Title: Grilled Ikan Kembung Padang
Indulge in the flavors of Indonesia with this delightful recipe for Grilled Ikan Kembung Padang, a beloved dish that showcases the rich culinary heritage of Padang cuisine. This preparation highlights the tender mackerel fish marinated and cooked in a fragrant coconut milk sauce, then grilled to perfection, making it a must-try for seafood lovers.

Ingredients
Ingredient | Quantity |
---|---|
Ikan Kembung (Mackerel Fish) | 5 whole fish |
Lemongrass (serai), crushed | 2 stalks |
Kaffir lime leaves (daun jeruk) | 4 leaves |
Coconut milk (santan) | Enough to submerge the fish (approximately 2 cups) |
Water | As needed |
Sugar | To taste |
Salt | To taste |
Spice Paste (Bumbu Halus) | |
Shallots (bawang merah) | 10 cloves |
Garlic (bawang putih) | 8 cloves |
Red chilies (cabe merah) | 20 pieces |
Bird’s eye chilies (cabe rawit) | 10 pieces |
Ginger (jahe) | 2 segments (2 inches) |
Turmeric (kunyit) | 2 segments (2 inches) |
Instructions
Step | Description |
---|---|
1 | Begin by cleaning the ikan kembung thoroughly.
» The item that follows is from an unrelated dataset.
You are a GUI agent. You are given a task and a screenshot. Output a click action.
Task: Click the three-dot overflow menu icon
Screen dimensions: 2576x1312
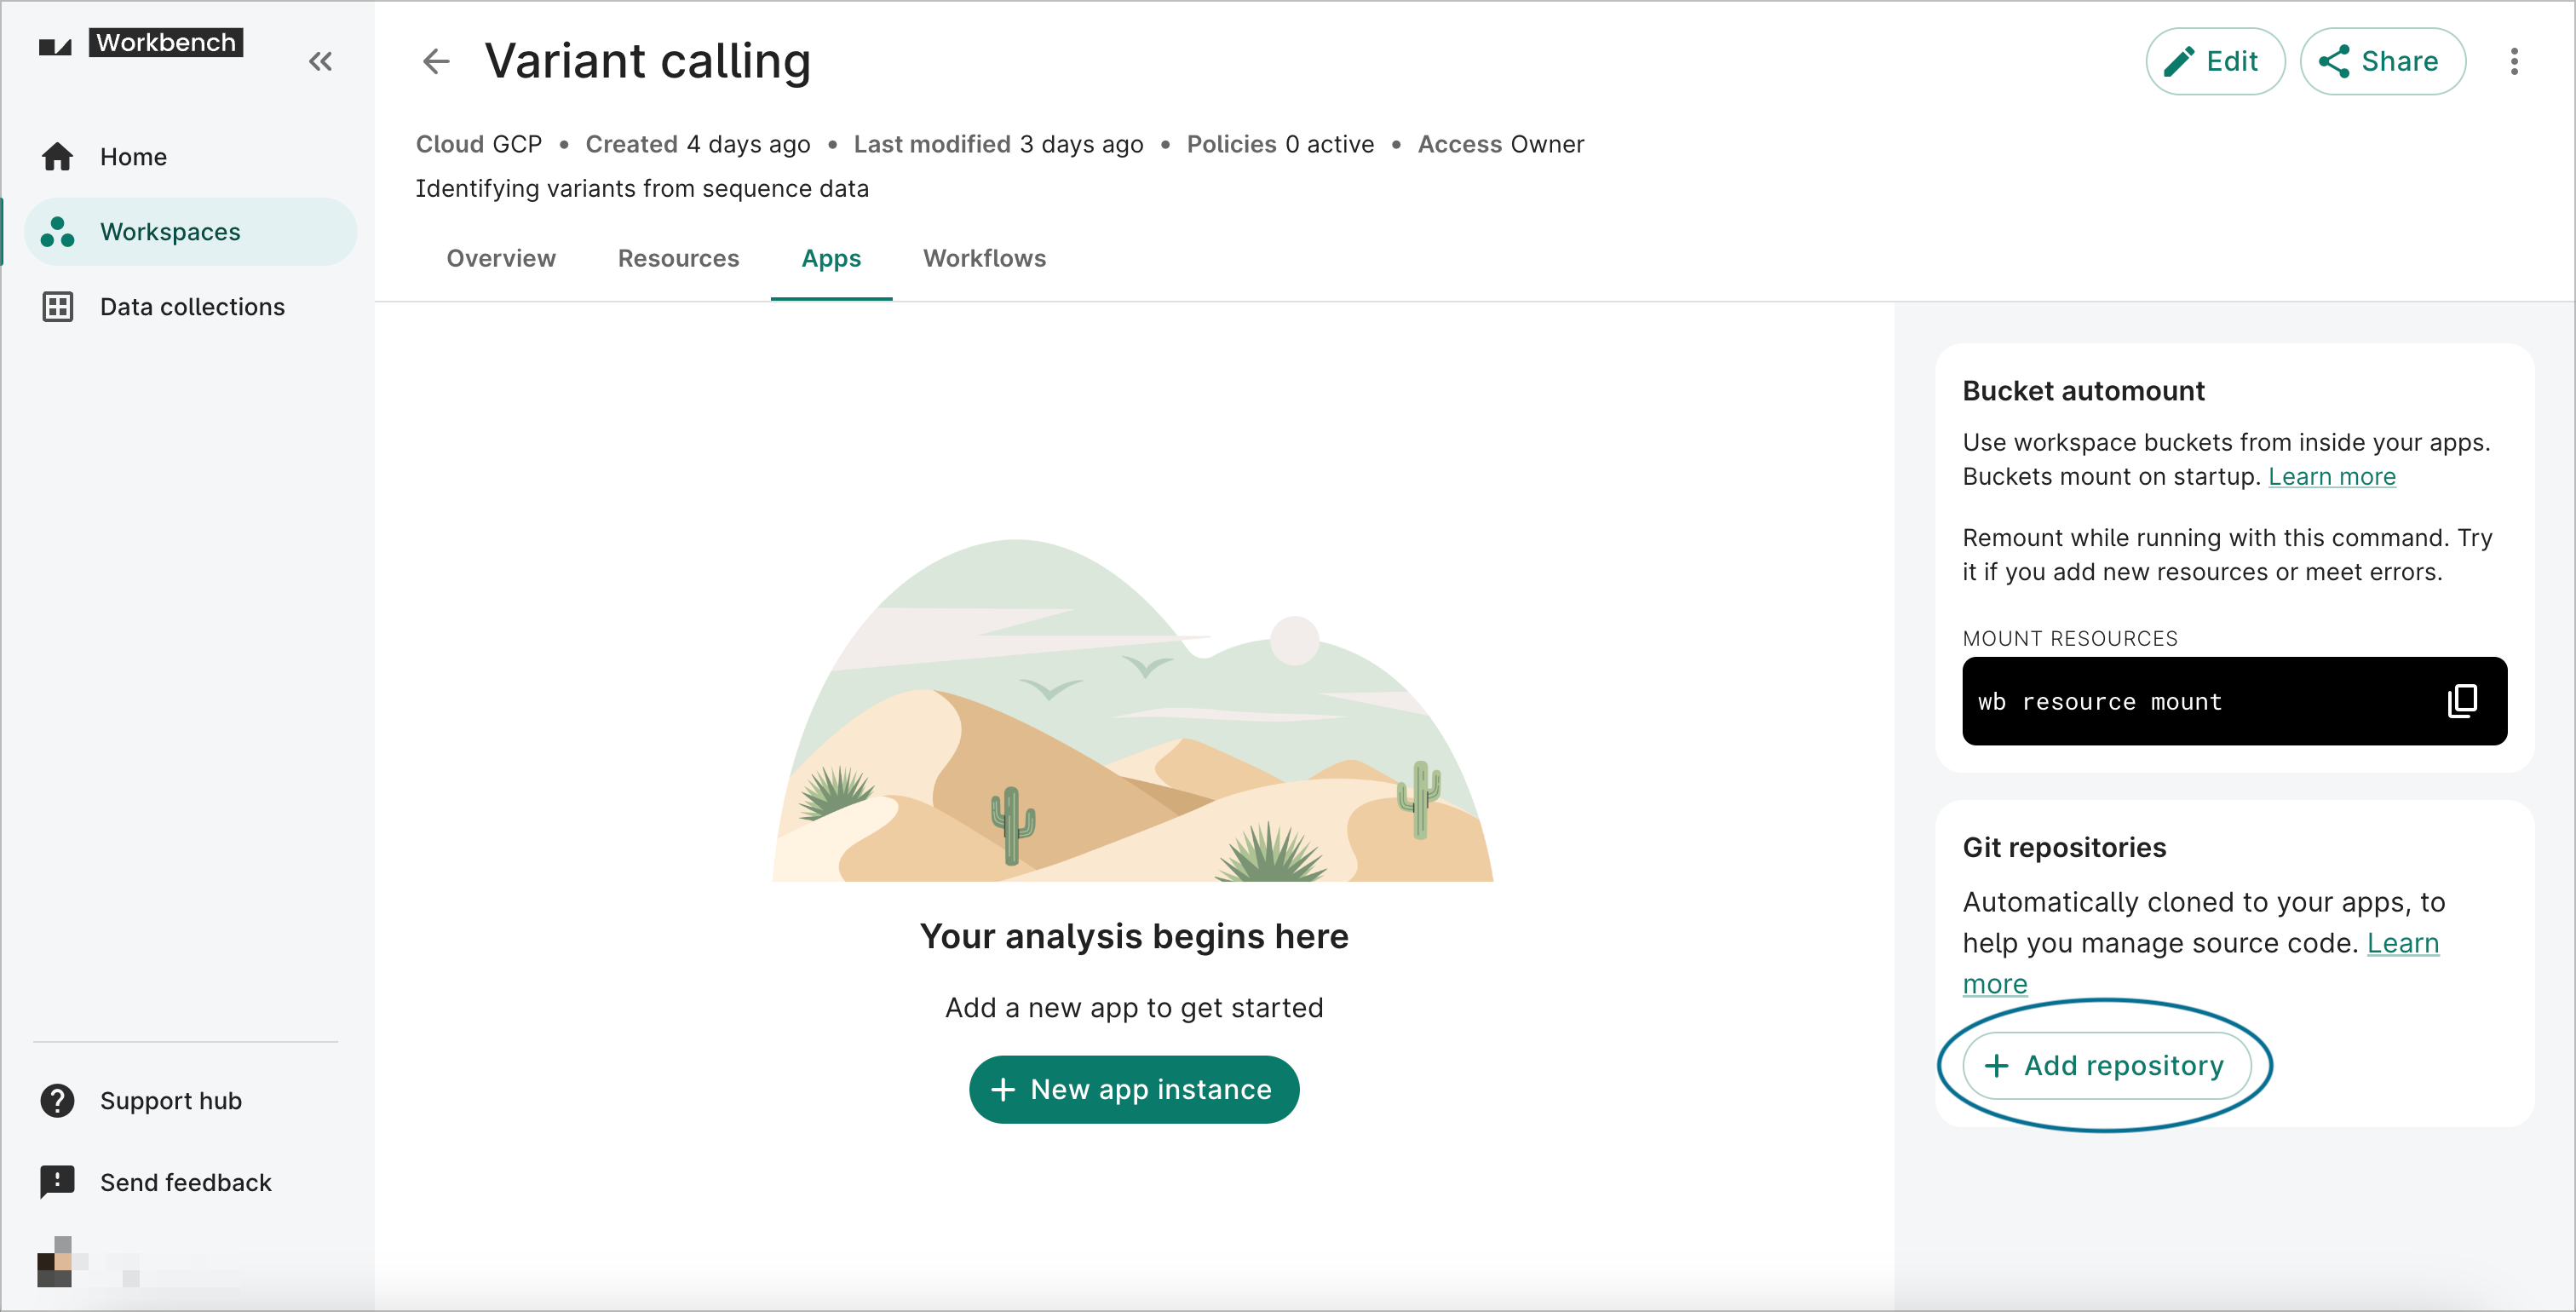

Rinse under cold water and pat dry. Rub the fish with lime juice and sprinkle with salt, allowing it to marinate for about 15 minutes to enhance the flavor. |
2 | In a large saucepan, combine the coconut milk, kaffir lime leaves, lemongrass, and the spice paste made from blending together the shallots, garlic, red chilies, bird’s eye chilies, ginger, and turmeric until smooth. Cook this mixture over medium heat, stirring frequently until it reaches a boil. This process helps to eliminate any raw smell from the spices and infuse the coconut milk with their aromatic flavors. If the liquid reduces too quickly, add some water to maintain the right consistency. |
3 | Gently place the marinated fish into the simmering coconut milk sauce. Add sugar and salt to taste, adjusting the sweetness and seasoning according to your preference. Allow the fish to cook gently in the sauce, turning it once to ensure even cooking, until the sauce thickens and the fish absorbs the wonderful flavors, usually around 15-20 minutes. Take care not to overcook the fish, as it should remain tender. |
4 | Once the sauce has thickened and the fish is well-flavored, remove the fish from the pan and let it drain for a moment. Preheat your grill pan over medium-high heat. You can also use a non-stick frying pan if a grill is unavailable. |
5 | Grill the fish for about 5-7 minutes on each side or until it is fully cooked and has a nice char, taking care not to break it apart. The grilling will enhance the dish with a smoky aroma that beautifully complements the rich, spicy coconut sauce. |
6 | Serve the Grilled Ikan Kembung Padang hot, garnished with fresh herbs or slices of lime if desired, along with steamed rice to soak up the delicious sauce. This dish pairs perfectly with a side of fresh vegetables or a simple salad for a complete meal. Enjoy the taste of Padang in the comfort of your home! |
Nutritional Information
Nutrient | Amount per Serving (1 fish) |
---|---|
Calories | Approximately 350-400 kcal |
Protein | 30 g |
Total Fat | 25 g |
Saturated Fat | 20 g |
Carbohydrates | 5 g |
Fiber | 1 g |
Sugars | 2 g |
Sodium | 400 mg |
Conclusion
The Grilled Ikan Kembung Padang is not just a dish; it is a celebration of Indonesian flavors and traditions that encapsulate the essence of home-cooked meals. The rich coconut sauce melds beautifully with the smoky grilled fish, creating a symphony of taste that is both comforting and exotic. This recipe, with its balance of spices and simplicity, will undoubtedly impress your family and friends, making it a cherished addition to your culinary repertoire. Enjoy this dish with loved ones for an authentic taste of Padang’s vibrant culinary scene!